On Fri, 9 Dec 2005 14:49, Larry Barello wrote:
Which version of the compiler are you using? I find it hard to believe
that something this fundamental (a static array of five chars) would go
unnoticed until now.
Yeah, me too :)
The .lst file shows buffer and abc are in the data section..
The data section ends up in SRAM, right?
I took your test case, stripped it down and it appears that GCC does the
right thing: Because the data is initialized it sticks the struct onto the
stack then initializes the values.
The version of GCC I am using is 3.4.3 (WinAvr)
[inchoate 15:11] ~ >avr-gcc -v
Reading specs from /usr/local/lib/gcc/avr/3.4.4/specs
Configured with: ./configure --target=avr --disable-nls --prefix=/usr/local
i386-portbld-freebsd7.0
Thread model: single
gcc version 3.4.4
Are you using some hacked version of the C runtime, or startup that isn't
initializing the SRAM data? Or is it possible you application is > 64k and
the initialized data segment is beyond the reach of the LPM command (IIRC
gcc can't access data > 64k, although the code can go that high)

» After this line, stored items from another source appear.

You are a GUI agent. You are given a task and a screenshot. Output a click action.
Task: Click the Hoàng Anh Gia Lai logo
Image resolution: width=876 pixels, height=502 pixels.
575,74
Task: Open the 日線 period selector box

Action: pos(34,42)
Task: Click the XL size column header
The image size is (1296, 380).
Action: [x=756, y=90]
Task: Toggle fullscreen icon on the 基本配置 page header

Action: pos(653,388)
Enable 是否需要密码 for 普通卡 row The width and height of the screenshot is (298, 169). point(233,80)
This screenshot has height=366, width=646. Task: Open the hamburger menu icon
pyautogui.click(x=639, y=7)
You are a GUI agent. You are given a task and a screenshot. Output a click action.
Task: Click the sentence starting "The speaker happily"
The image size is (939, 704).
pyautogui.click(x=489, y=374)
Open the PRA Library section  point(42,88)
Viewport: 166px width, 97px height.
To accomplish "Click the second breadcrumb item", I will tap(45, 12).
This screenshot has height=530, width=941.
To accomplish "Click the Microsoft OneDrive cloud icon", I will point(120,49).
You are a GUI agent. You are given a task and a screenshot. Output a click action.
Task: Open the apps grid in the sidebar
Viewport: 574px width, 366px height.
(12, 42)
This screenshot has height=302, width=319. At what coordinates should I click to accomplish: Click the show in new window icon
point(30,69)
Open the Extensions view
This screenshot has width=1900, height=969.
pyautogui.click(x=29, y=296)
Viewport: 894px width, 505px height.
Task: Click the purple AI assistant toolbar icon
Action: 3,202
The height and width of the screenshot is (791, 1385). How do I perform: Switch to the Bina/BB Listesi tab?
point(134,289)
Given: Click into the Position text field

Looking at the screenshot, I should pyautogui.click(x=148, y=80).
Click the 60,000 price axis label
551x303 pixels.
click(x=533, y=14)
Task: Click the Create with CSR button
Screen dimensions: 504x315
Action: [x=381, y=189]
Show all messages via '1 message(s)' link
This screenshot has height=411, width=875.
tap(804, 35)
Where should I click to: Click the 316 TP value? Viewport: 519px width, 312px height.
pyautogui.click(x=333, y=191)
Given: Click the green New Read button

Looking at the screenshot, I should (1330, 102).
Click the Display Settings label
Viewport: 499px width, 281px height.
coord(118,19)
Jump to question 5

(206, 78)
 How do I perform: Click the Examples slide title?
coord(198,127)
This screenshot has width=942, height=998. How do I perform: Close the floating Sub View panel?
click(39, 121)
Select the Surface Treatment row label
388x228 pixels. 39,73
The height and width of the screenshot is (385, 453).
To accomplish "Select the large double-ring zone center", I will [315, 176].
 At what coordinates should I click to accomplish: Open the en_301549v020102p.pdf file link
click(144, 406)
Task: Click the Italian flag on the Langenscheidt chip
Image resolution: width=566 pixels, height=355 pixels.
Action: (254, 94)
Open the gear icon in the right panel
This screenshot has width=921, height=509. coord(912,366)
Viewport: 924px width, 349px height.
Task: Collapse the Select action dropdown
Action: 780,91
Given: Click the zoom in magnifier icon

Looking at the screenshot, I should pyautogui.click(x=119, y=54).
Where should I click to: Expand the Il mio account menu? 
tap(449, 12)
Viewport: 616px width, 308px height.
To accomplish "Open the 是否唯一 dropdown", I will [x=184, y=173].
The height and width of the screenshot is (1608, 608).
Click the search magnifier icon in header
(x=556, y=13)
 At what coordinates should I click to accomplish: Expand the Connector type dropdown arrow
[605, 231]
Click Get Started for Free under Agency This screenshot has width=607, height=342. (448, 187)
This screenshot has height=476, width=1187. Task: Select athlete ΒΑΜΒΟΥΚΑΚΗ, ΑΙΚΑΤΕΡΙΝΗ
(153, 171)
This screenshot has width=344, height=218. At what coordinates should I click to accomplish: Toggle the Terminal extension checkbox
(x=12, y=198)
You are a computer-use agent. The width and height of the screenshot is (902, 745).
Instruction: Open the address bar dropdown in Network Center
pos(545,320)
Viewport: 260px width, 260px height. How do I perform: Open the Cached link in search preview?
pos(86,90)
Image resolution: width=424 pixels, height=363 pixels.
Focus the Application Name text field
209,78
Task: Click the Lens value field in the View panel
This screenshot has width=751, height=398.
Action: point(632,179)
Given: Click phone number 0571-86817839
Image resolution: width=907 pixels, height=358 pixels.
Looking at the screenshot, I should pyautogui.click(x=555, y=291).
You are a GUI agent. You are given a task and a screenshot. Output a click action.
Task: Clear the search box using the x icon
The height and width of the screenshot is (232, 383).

If you take my testcase.c file and do..
avr-gcc -O2 -fno-strict-aliasing -pipe -g -Wall -Wunreachable-code
-DF_CPU=16000000 -mmcu=atmega32 -Wa,-adhlmsn=testcase.lst -c testcase.c -o
testcase.o
avr-gcc -O2 -fno-strict-aliasing -pipe -g -Wall -Wunreachable-code -DF_CPU=16000000 -mmcu=atmega32 -Wl,-Map=testcase.map,--cref -g testcase.o -o testcase.elf
avr-objcopy -j .text -O ihex testcase.elf testcase.hex
avr-objdump -S testcase.elf > testcase.dmp
You will get the code I am shoving into my micro, which I do with..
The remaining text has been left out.